*Alıntı Metin:*
↓↓↓

28 Ocak 2015 Çarşamba

49. Sanat Yılında Mustafa Ceylan

49. Sanat Yılında Mustafa Ceylan

49. Sanat Yılında Mustafa Ceylan
Araştırmacı, Şair, Yazar Mustafa Ceylan

26 Ocak 2015 tarihinde ANSAN etkinliklerinde yer alan bir sanatçının 49. Sanat Yılını kutladık. Sanatçı dostumuz Mustafa Ceylan’ın doğum günü de 25 Ocak; yaş günüyle birlikte iki kutlama yaptık.
Henüz 62 yaşında bir insanın 49. Sanat yılının kutlaması sanata çok erken yaşlarda başladığını gösteriyor. Öyle de olmuş. İlk şiirini ortaokulda öğretmenleri bir kutu mürekkep, bir kalem ile ödüllendirmiş. İlk şiiri yine o yıllarda Adalet Gazetesi’nde yayınlanmış. O gün bu gün şiir yazıyor.
Mustafa Ceylan’ın beslendiği, etkilendiği iki kişi vardır. Birisi sazsız ozan olarak bilinen destancı Ahmet Ramiz Ceylandır. Amca Ceylan Peygamberler tarihini, Yunus Emre, Karacaoğlan ve Köroğlu gibi ozanların şiirlerini hatmetmiş ve çevredeki olayları destansı dille anlatan bir şairdir. Mustafa Ceylan onun yanında ondan tarihi öyküleri, ünlü ozanların eserlerini dinleyerek geçirir çocukluğunu ve amcasının yazdığı destansı şiirleri yazarak çoğaltmakla görevlidir. Anne tarafındansa anneanne Miyase neşe dolu, şen şakrak biridir ve düğünlerde türküler söylemesi, cenazelerde ağıt yakmasıyla bilinir; işte bu iki kişi Ceylan’nın gelecekte iyi bir şair olmasını sağlayacak alt yapıyı atarlar. (G. Onay)

↑↑↑

*Verilen Görev 1:* Mustafa Ceylan'ı anlatan yazıya göre Ceylan'ın ilk şiiri hangi gazetede yayımlanmıştır?
*Verilen Görev 2:* Mustafa Ceylan'ı anlatan yazının devamını yazın.
Bu iş için kayıtlara başvurmak gerekmez.

*Kayıtlar:*
↓↓↓

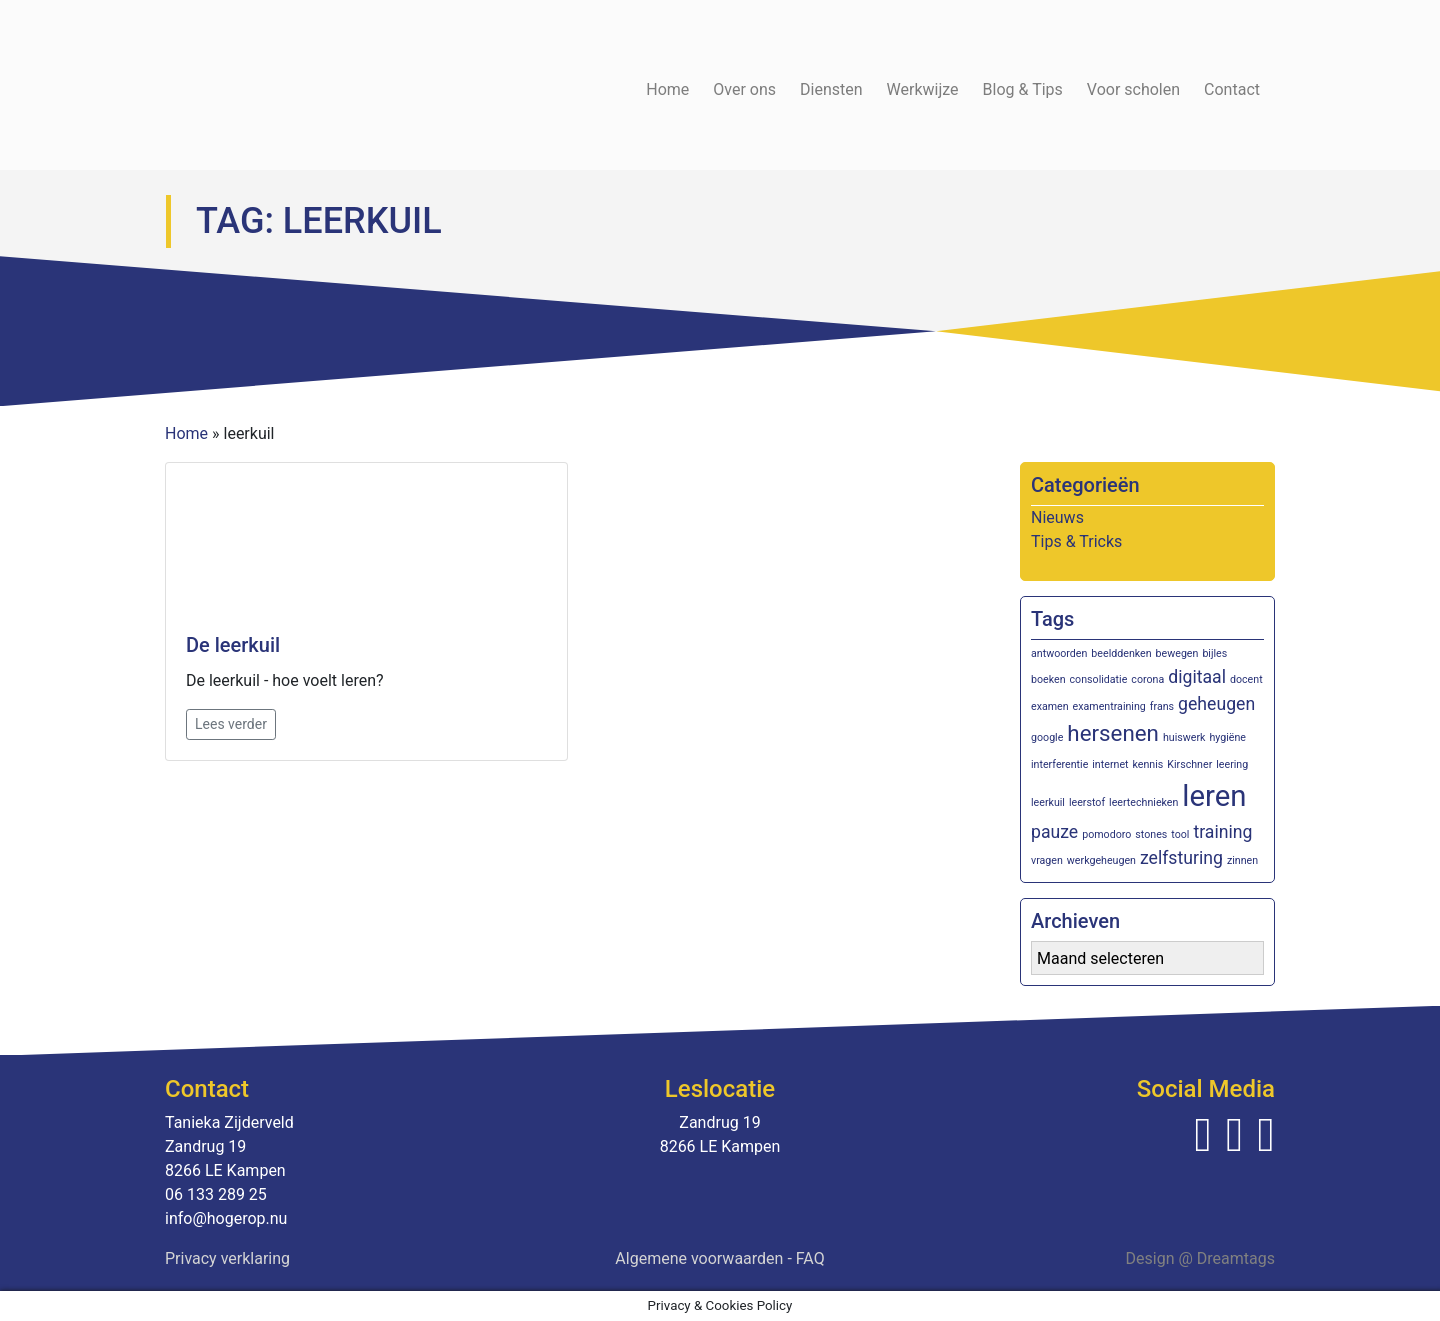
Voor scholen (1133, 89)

↑↑↑
↓↓↓

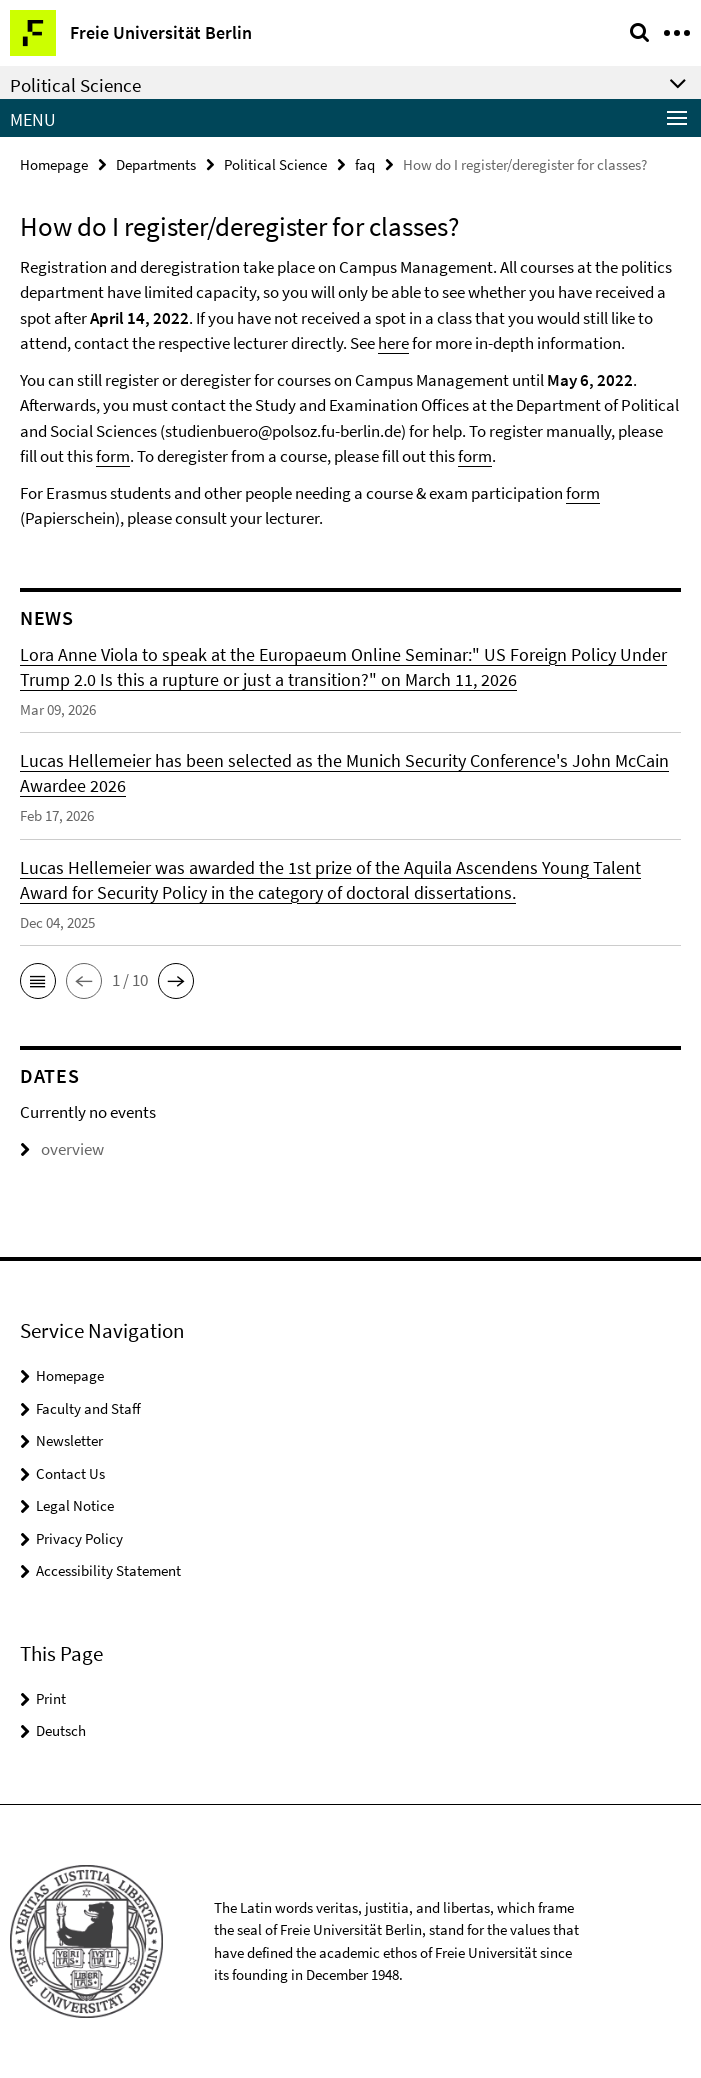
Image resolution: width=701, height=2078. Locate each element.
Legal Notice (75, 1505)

↑↑↑

*Nihai Sonuç 1:* Adalet Gazetesi'nde.

*Nihai Sonuç 2:*
Mustafa Ceylan 50 yakın eser vermiş. Bunların yaklaşık 10 tanesi kendi çalışması: şiir roman, öykü, araştırma gibi. Gülce Edebiyat sitesinde görebileceğiniz efsaneleri,  destanları ve yüzlerce şiirini okuyabilirsiniz. Onlar kitaba dönüştürmesini beklediğimi söylemek isterim.  Asıl kitapları başkalarının yazdıklarıyla ilgili inceleme, araştırma yazılarından oluşuyor. Yani başka sanat ve kültür adamlarını söz yerindeyse kolundan tutup yükseltip, sanatseverlere tanıtmış. O sanatçının ne yaptığını, sanatın neresinde olduğunu tahlillerle ortaya koymuş.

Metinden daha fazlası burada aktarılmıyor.